National Treasurer of the South African Communist Party
- Incumbent
- Assumed office July 2012
- General Secretary: Solly Mapaila; Blade Nzimande;
- Preceded by: Phumulo Masualle

Member of the National Assembly
- In office 14 November 2008 – 29 February 2016
- In office 1 August 2001 – April 2004

Personal details
- Born: 13 May 1964 (age 61) Soweto, Transvaal South Africa
- Party: South African Communist Party
- Other political affiliations: African National Congress
- Alma mater: University of Limpopo

= Joyce Moloi-Moropa =

South African politician (born 1964)

Joyce Clementine Moloi-Moropa (born 13 May 1964) is a South African politician who has been the treasurer of the South African Communist Party (SACP) since 2012. She represented the African National Congress (ANC) in the National Assembly from 2008 to 2016 and before that from 2001 to 2004. She chaired Parliament's Portfolio Committee on Communications from 2014 until her resignation at the end of February 2016, and in that capacity she was frequently at odds with the communications ministry and board of the SABC.

Formerly a student activist in Limpopo, Moloi-Moropa has been a member of the SACP Central Committee since 1998 and a senior office-bearer since 2009, when she was appointed to replace Ncumisa Kondlo as SACP deputy chairperson. She also served two terms on the ANC's National Executive Committee from 2007 to 2017. She was elected to a third term as SACP national treasurer in July 2022.

Information shown:
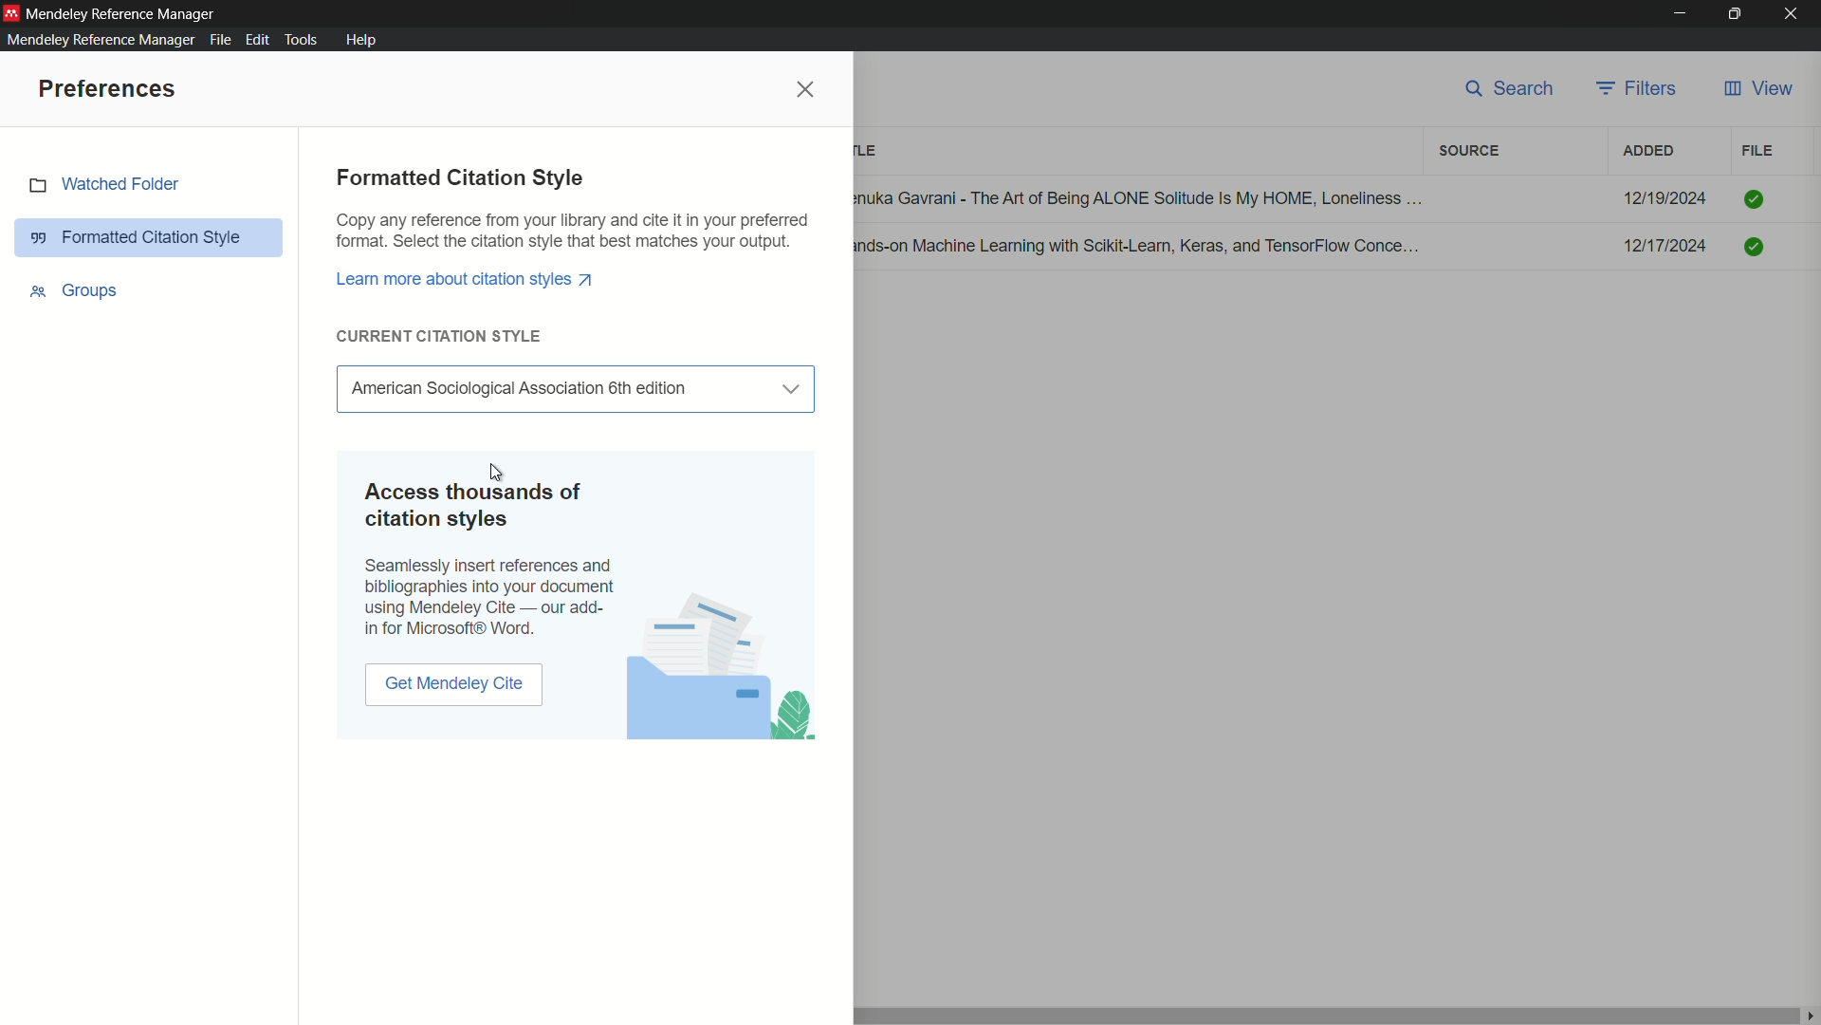 The width and height of the screenshot is (1821, 1025). I want to click on file menu, so click(221, 41).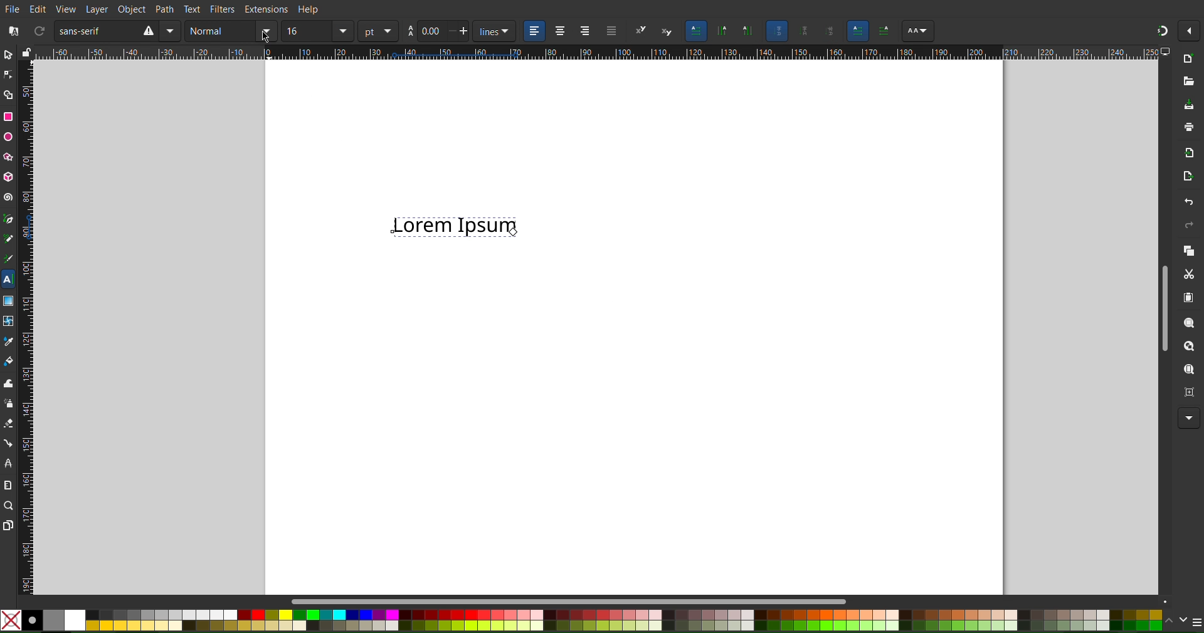 This screenshot has height=633, width=1204. Describe the element at coordinates (9, 260) in the screenshot. I see `Calligraphy Tool` at that location. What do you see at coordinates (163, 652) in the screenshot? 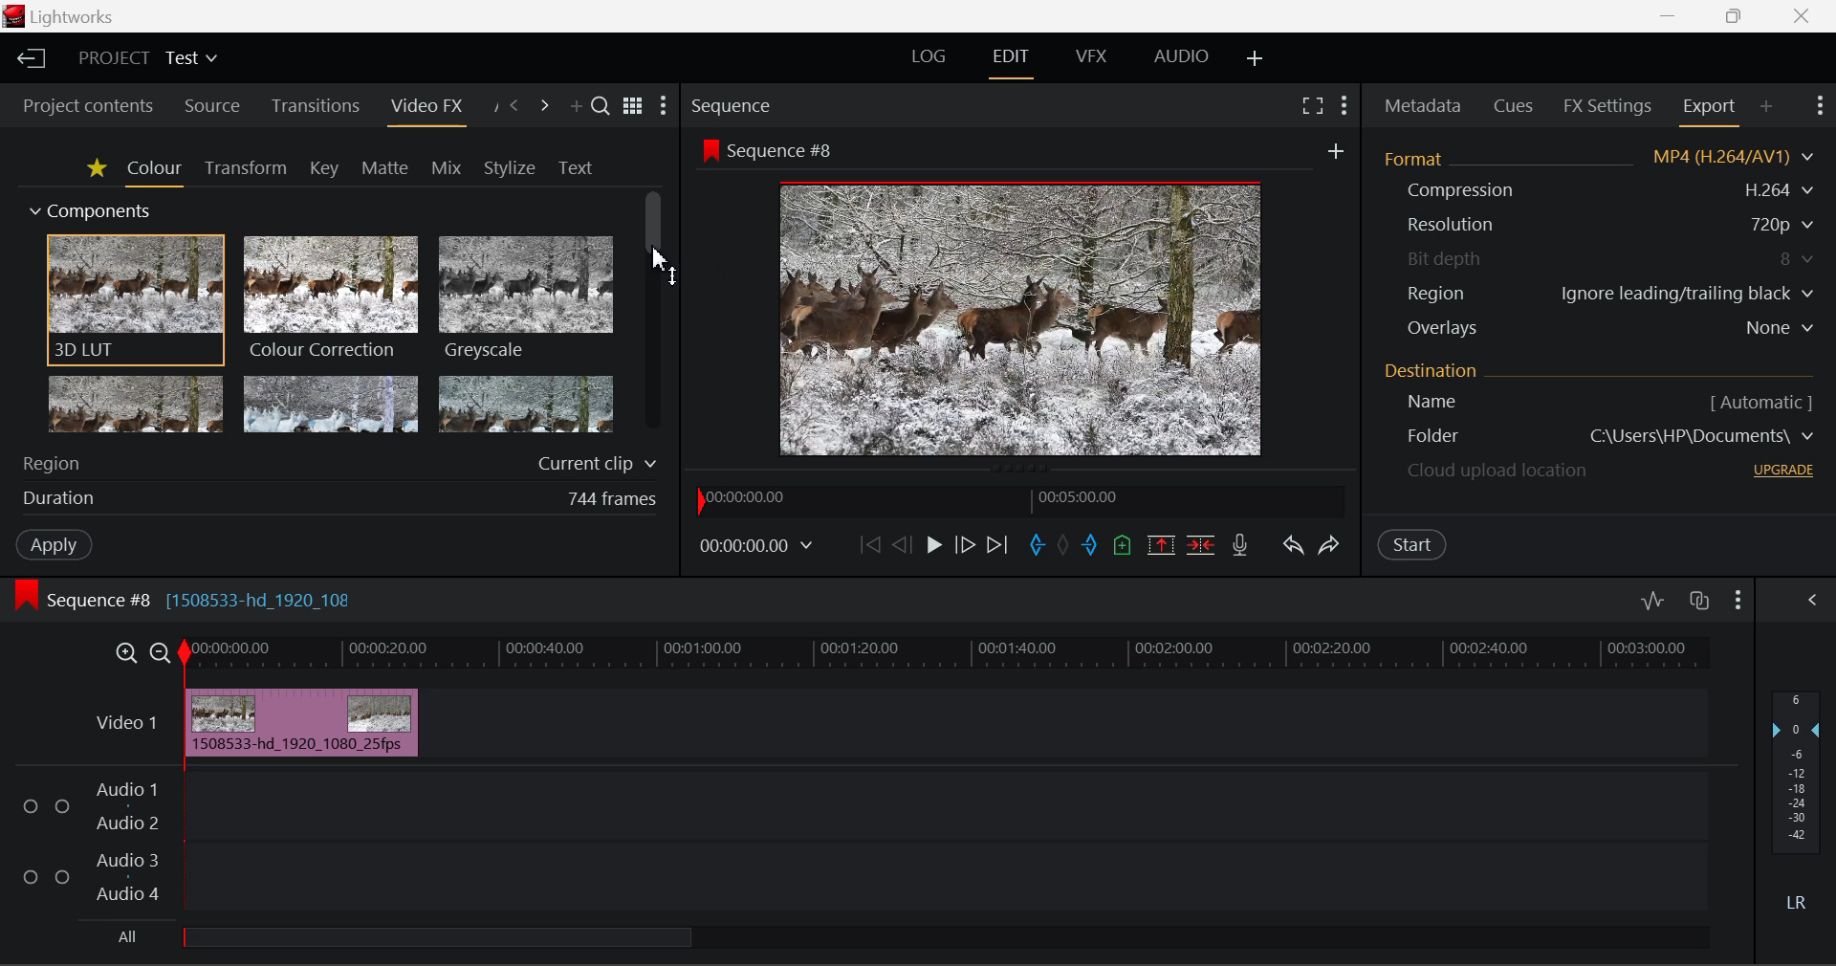
I see `Timeline Zoom Out` at bounding box center [163, 652].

Written tasks:
a – Answer these questions using the Joyce Moloi-Moropa passage:
(i) Where was she born?
(ii) Whom did she replace as SACP deputy chairperson?
(iii) Which parliamentary committee did she chair from 2014?
b – Carry on the Joyce Moloi-Moropa passage, starting after its final sentence.
The material comes from a different source than the Joyce Moloi-Moropa passage.

Results in order:
a –
(i) Soweto, Transvaal, South Africa
(ii) Ncumisa Kondlo
(iii) The Portfolio Committee on Communications

b –
== Early life and career ==
Moloi-Moropa was born on 13 May 1964 in Soweto. She has a Bachelor of Arts and honours degree, as well as a teaching diploma, from the University of Limpopo. She rose to prominence during the democratic transition of the 1990s through the Northern Transvaal branch of the South African Students Congress (SASCO); she was elected as the branch's provincial gender officer in the early 1990s and then served as provincial chairperson from 1993 to 1995.

She was also a member of the ANC, acting as secretary of the party's Polokwane branch from 1996 to 1997, and of its close ally, the SACP; in 1997, she was elected to the SACP's provincial executive committee in Limpopo (then called the Northern Province). At the SACP's tenth national congress in 1998, Moloi-Moropa was elected for the first time to the party's national Central Committee. She has served continuously on the Central Committee since then.

== National Assembly ==

=== First term: 2001–2004 ===
On 1 August 2001, Moloi-Moropa was sworn in to an ANC seat in the National Assembly, the lower house of the South African Parliament; she filled the casual vacancy that had arisen after Jannie Momberg's resignation. During the legislative term that followed, in August 2002, she was elected to the SACP's Politburo for the first time.

=== Second term: 2008–2016 ===
Although she left Parliament after the next general election in 2004, her political rise continued; at the ANC's 52nd National Conference in December 2007, she was elected to a five-year term as a member of the ANC's National Executive Committee, ranked 70th among the 80 elected candidates by number of votes received. Less than a year later, on 14 November 2008, she returned to the National Assembly to replace Alec Erwin, who was among the several senior ANC MPs who had resigned after President Thabo Mbeki was recalled from office. She remained in the seat until 2016, gaining re-election in 2009 and 2014.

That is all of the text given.